◆ **ENTRIES SUPPLIED**:
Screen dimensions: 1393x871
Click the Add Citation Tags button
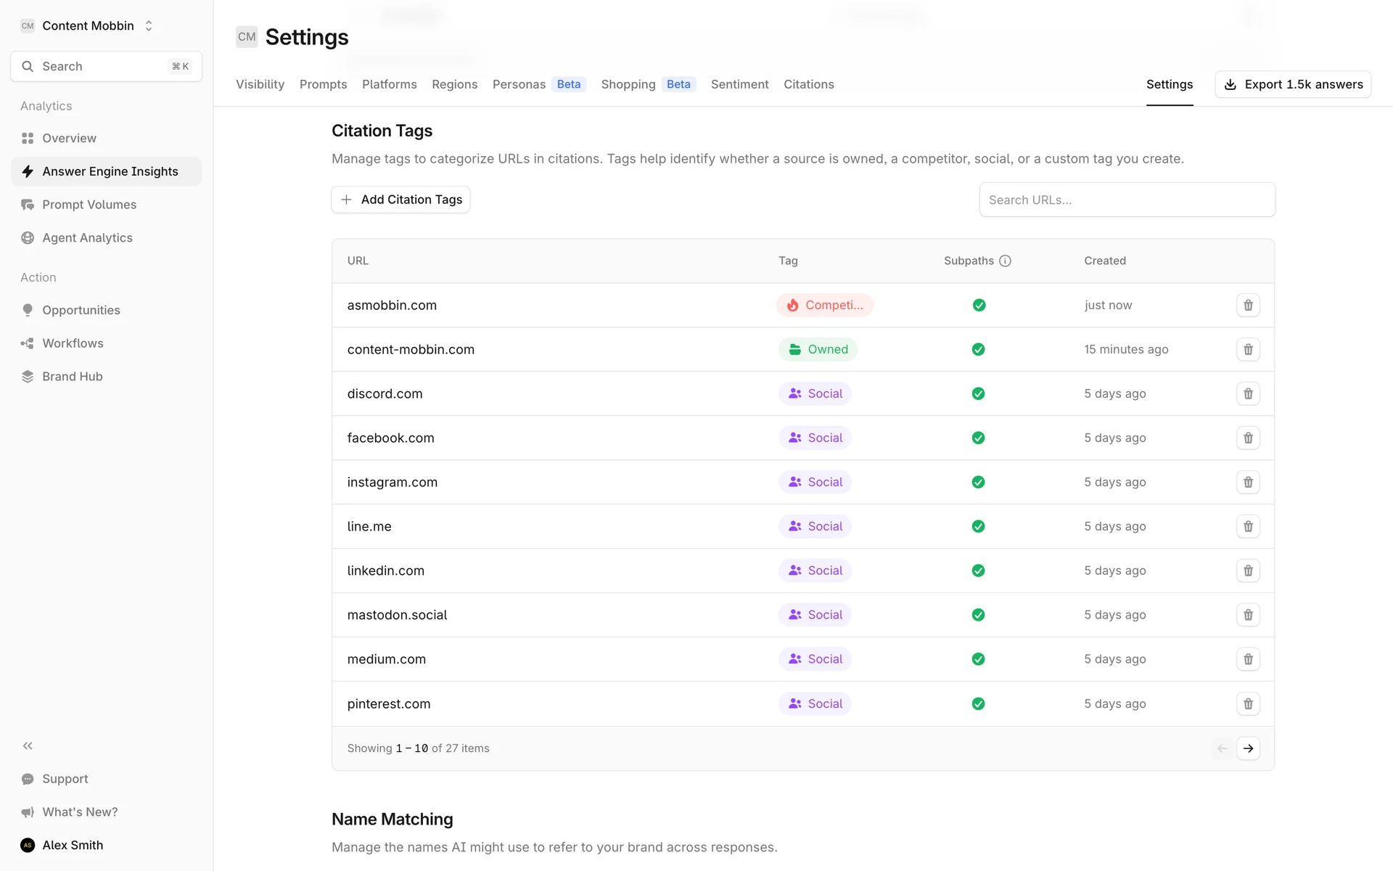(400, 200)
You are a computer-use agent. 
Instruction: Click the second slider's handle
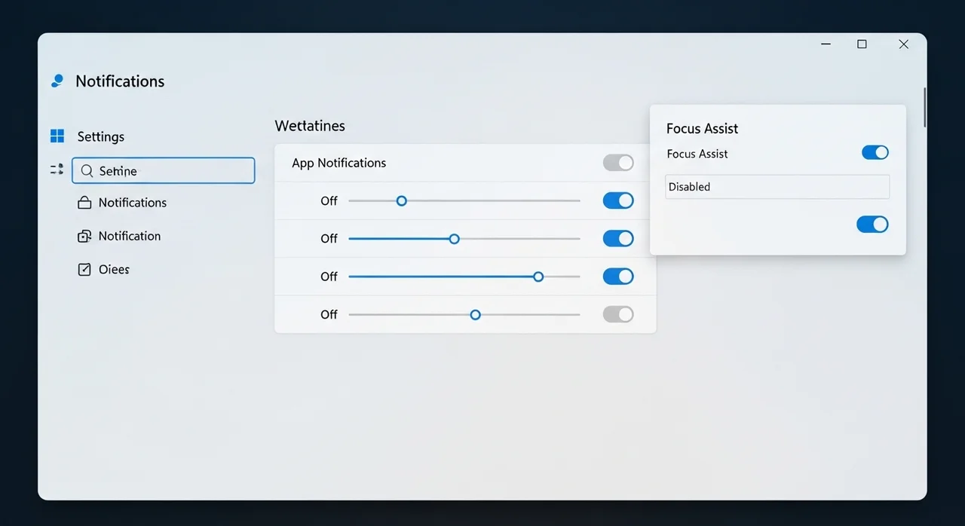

◆ **TASK BRIEF**: Count the rows above that contain the string "Click", treating uppercase and lowercase as different, and reply with only that number.

◆ **WRITTEN SOLUTION**: 2